HK may join Ferris wheel fad: London Eye chief

PUBLISHED : Wednesday, 28 February, 2007, 12:00am
UPDATED : Wednesday, 28 February, 2007, 12:00am

The city has been toying with the idea of erecting a giant Ferris wheel and may become the home of another London Eye, the operator of the British tourist icon said.

But some detractors believe the benefit of such a project would be limited given the panoramic views already afforded by the city's skyscrapers and The Peak.

David Sharpe, managing director of British Airways London Eye, which operates the observation wheel, said building the 135-metre-tall structure would cost about GBP50 million (HK$766.8 million) today.

'It's not the cheapest structure,' he said.

Interest from investors in the region had been keen over the past few years, he said.
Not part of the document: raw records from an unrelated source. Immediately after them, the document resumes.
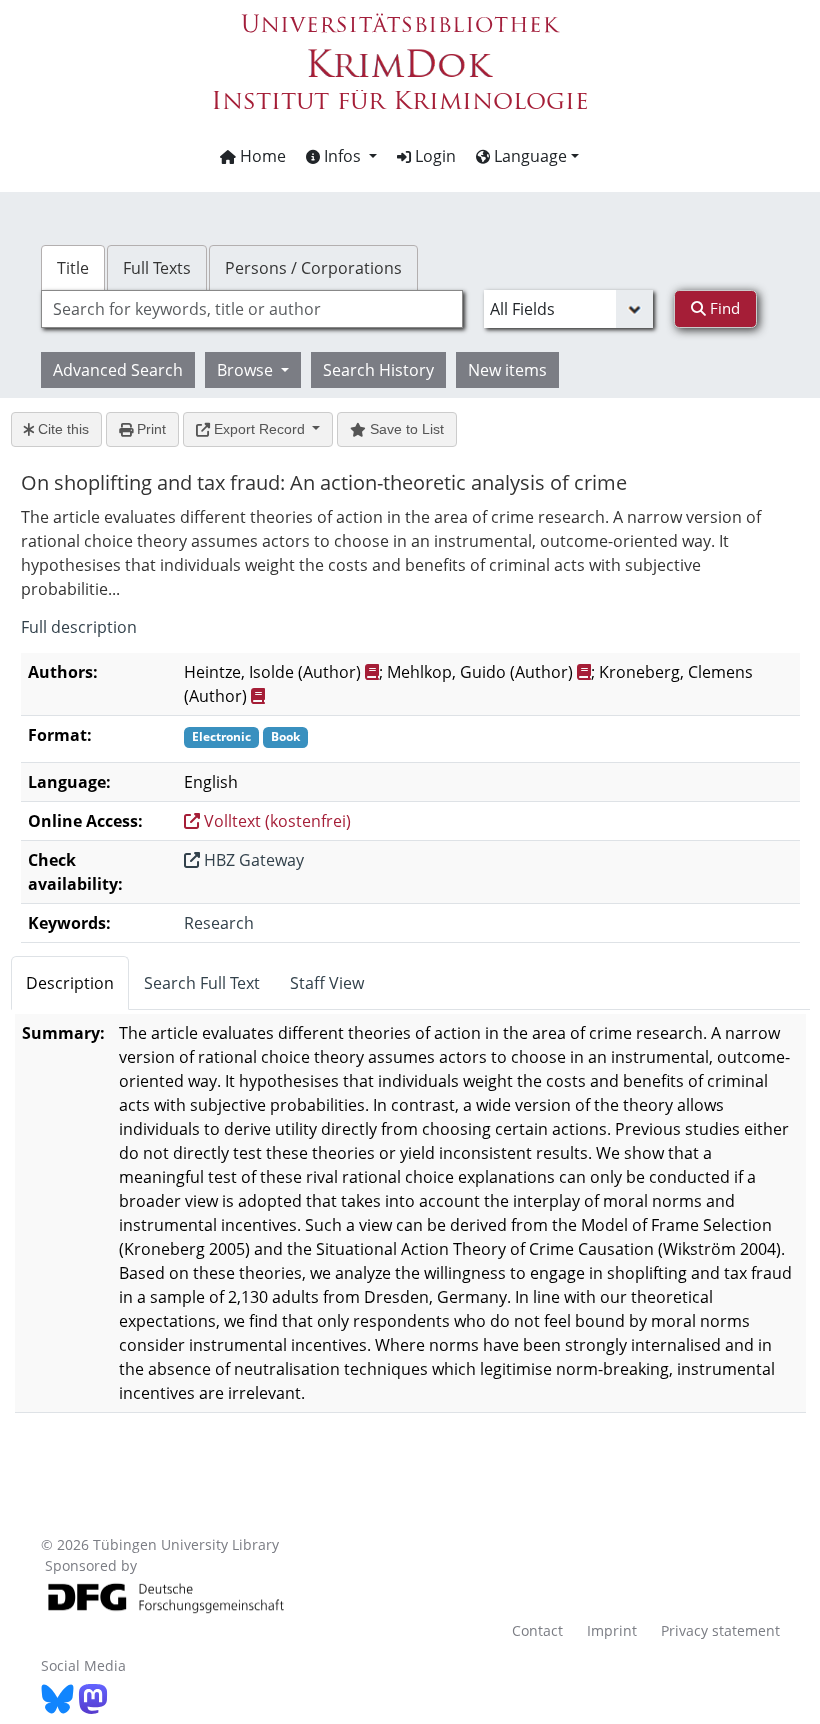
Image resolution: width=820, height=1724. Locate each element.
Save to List (405, 429)
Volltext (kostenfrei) (275, 821)
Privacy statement (720, 1630)
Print (149, 429)
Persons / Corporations (313, 268)
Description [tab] (70, 983)
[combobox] (252, 309)
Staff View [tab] (327, 983)
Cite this (61, 429)
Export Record (259, 429)
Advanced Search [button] (118, 370)
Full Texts (157, 268)
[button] (341, 156)
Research (219, 923)
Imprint (612, 1630)
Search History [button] (378, 370)
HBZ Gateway (252, 860)
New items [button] (507, 370)
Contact (537, 1630)
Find (723, 308)
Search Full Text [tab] (202, 983)
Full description (79, 627)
He is on a tour of the region, including Hong Kong, Beijing, Shanghai, Kuala Lumpur and Singapore, to explore management contract opportunities for potential observation wheel projects.

British Airways London Eye is not in discussions with anyone, he said.

In 2001, developer Wharf (Holdings) proposed erecting a giant observation wheel at Ocean Terminal in Tsim Sha Tsui. It was reported that the wheel would stand 75 metres tall, or as high as a 25-storey building. Proposals were also considered for such a wheel at Kai Tak Point, near the end of the former airport runway. This would involve the government reclaiming surrounding seabed.

A government spokesman said the redevelopment of Kai Tak was still in the planning stages.

Ben Au Ka-shing, a Kowloon City District Council member, said an observation wheel at Kai Tak did not need to be tall and would be a welcome addition to the area.

'It would help revitalise Kwun Tong, Tsim Sha Tsui and the surrounding districts,' Mr Au said. 'However, we need to see how the cost of building one is handled.

'If the government has to foot the bill, I'm afraid it might turn into another Disneyland.'

Polytechnic University associate professor of tourism John Ap also questioned whether the wheel would attract many more tourists.

'You have to be careful about this because Beijing and Singapore also have similar projects.' he said.

Singapore will unveil the 178-metre-tall Singapore Flyer over Marina Bay next year and the mainland is also rapidly developing Ferris wheels. Shanghai plans to build the world's tallest, the Shanghai Star, by next year.